Activity |
Write the next part of the passage on pelvic pain treatments below, picking up after its final sentence.

Passage |
[Start of Attachment]

Pelvic pain is defined as any pain in the pelvis region, which includes reproductive organs, urinary bladder, rectum, and lower part of the digestive system. It can be acute or chronic. In women, pelvic pain often refers to the genital organs. Pelvic pain has been reported between 11% and 19% of general practice patients.

In men, testicular pain is a type of acute pelvic pain. In both sexes, chronic pelvic pain is an area of complexity mainly due to multiple causes and the lack of a specific pathology. Usually, you will experience pelvic pain as a symptom of a more severe condition, so you need to see a doctor specializing in pelvic pain in South Charleston for diagnosis and treatment.


Below are some treatment options if you have pelvic pain.

  • Pelvic Floor Physical Therapy

Pelvic floor physical therapy is a combination of hands-on manual therapy and exercises. When you have pelvic pain, your doctor may recommend pelvic floor physical therapy to help relieve the condition, so it does not come back again. Pelvic floor physical therapists are experts in diagnosing and treating pelvic pain, lower back pain, sexual function, and incontinence problems.

[End of Attachment]

Record excerpts |

[Start of Attachment]

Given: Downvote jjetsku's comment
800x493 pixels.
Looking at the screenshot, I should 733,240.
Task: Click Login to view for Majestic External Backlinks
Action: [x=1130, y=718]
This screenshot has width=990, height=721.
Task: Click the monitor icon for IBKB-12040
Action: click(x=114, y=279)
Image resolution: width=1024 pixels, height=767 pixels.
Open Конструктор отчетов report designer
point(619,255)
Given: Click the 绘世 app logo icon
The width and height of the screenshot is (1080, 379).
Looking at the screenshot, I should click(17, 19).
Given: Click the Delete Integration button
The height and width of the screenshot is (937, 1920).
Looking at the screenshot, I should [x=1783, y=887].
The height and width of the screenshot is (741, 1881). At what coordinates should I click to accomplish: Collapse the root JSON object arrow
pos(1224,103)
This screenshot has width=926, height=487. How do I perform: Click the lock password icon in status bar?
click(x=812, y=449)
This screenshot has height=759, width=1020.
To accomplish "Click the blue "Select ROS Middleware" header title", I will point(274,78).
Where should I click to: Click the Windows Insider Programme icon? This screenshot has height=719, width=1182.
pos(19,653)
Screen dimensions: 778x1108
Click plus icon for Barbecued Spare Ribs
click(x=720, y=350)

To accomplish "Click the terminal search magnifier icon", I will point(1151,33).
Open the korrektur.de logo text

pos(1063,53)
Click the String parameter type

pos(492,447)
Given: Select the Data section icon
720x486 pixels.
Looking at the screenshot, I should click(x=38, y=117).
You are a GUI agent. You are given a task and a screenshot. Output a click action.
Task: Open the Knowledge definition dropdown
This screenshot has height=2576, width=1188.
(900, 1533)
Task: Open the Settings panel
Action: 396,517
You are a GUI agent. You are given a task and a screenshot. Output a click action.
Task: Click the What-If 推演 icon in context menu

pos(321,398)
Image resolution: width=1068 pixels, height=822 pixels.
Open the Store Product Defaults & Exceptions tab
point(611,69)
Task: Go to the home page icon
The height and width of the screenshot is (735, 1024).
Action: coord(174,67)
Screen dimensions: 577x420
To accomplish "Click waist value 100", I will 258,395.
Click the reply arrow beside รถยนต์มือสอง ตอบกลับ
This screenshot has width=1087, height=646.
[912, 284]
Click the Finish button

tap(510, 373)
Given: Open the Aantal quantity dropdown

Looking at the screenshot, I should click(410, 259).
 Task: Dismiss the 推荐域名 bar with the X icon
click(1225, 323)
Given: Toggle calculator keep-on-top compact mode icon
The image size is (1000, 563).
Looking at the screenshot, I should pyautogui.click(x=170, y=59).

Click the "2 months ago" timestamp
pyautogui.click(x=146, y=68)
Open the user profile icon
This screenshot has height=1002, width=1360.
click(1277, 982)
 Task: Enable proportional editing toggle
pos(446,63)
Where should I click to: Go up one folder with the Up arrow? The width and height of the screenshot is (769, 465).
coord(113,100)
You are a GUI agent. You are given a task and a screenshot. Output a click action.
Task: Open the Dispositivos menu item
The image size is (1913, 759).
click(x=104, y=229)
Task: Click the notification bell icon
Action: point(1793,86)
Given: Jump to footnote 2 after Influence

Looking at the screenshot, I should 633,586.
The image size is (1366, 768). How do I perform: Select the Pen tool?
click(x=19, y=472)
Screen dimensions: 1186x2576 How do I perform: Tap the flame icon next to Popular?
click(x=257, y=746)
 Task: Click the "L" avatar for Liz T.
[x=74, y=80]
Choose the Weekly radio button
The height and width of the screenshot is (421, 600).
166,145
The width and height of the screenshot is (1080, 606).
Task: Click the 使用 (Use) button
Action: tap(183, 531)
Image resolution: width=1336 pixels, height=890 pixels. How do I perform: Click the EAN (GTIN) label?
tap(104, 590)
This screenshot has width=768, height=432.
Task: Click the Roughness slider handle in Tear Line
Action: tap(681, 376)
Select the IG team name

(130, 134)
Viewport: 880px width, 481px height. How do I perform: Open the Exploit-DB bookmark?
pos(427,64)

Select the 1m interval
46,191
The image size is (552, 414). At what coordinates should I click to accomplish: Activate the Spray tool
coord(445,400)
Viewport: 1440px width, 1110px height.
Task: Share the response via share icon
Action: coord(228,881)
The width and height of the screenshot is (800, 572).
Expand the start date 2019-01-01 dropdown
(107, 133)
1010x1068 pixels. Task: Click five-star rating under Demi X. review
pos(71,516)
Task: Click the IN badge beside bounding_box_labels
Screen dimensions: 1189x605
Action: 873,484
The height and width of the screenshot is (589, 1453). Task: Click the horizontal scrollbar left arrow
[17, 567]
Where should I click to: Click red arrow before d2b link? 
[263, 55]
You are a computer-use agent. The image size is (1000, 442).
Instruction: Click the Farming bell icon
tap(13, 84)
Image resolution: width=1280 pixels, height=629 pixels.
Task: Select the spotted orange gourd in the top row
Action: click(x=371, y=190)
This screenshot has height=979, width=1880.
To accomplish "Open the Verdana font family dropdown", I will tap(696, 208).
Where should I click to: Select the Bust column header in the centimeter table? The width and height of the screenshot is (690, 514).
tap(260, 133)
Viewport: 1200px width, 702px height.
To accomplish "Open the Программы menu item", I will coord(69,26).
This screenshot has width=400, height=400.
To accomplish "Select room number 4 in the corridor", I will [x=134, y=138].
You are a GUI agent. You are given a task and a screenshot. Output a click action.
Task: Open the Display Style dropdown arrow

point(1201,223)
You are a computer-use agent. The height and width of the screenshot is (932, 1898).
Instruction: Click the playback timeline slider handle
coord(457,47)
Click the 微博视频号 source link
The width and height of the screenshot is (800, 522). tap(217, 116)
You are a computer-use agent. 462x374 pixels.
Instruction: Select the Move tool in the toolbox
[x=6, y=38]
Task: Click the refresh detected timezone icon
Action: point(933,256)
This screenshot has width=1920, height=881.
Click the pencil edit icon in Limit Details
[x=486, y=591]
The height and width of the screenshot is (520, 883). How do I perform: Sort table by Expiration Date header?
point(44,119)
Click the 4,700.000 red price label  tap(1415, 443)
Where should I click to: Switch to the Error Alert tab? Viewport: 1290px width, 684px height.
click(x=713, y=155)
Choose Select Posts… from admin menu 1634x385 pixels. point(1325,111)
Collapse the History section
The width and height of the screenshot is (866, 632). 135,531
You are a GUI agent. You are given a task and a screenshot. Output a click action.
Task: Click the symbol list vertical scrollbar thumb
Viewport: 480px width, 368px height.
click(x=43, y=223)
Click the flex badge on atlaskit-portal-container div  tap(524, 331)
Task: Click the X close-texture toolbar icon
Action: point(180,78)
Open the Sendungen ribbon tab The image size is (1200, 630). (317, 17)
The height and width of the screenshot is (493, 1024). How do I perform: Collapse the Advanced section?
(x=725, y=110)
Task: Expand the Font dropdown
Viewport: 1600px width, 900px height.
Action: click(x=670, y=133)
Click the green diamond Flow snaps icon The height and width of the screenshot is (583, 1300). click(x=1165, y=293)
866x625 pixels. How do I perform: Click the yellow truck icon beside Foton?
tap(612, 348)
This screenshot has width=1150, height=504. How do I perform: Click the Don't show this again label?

[End of Attachment]

Response area |
Pelvic floor physical therapists are skilled at treating the muscles, nerves, ligaments, tendons, and other tissues that support your pelvic organs. Regular treatments can improve your bladder control, help reduce pelvic pain, increase strength, coordination, and endurance of the muscles in your pelvis or around your anus.

  • Manage Stress and Anxiety

Manage stress and anxiety with the help of meditation, practicing mindfulness, or listening to relaxing music. You can do this by yourself at home every day if you have enough time for it. If you don’t, your doctor will probably refer you to a psychologist so they can teach you some relaxation techniques that are right for you.

  • Anti-inflammatory drugs

Your doctor may also recommend that you take anti-inflammatory medications such as ibuprofen, aspirin, or naproxen. These medications will help reduce the pain and swelling in your lower abdomen and pelvic area so you can return to normal daily activities again.

  • Surgery

In some cases, surgery may be recommended if your doctor finds a cause for pelvic pain. In most cases, the surgical procedure will involve the removal of part of an organ or tissue from the pelvis to stop you from experiencing pelvic pain. Some examples include a collection of pus in the abdomen, a cyst, a tumor, or an abscess.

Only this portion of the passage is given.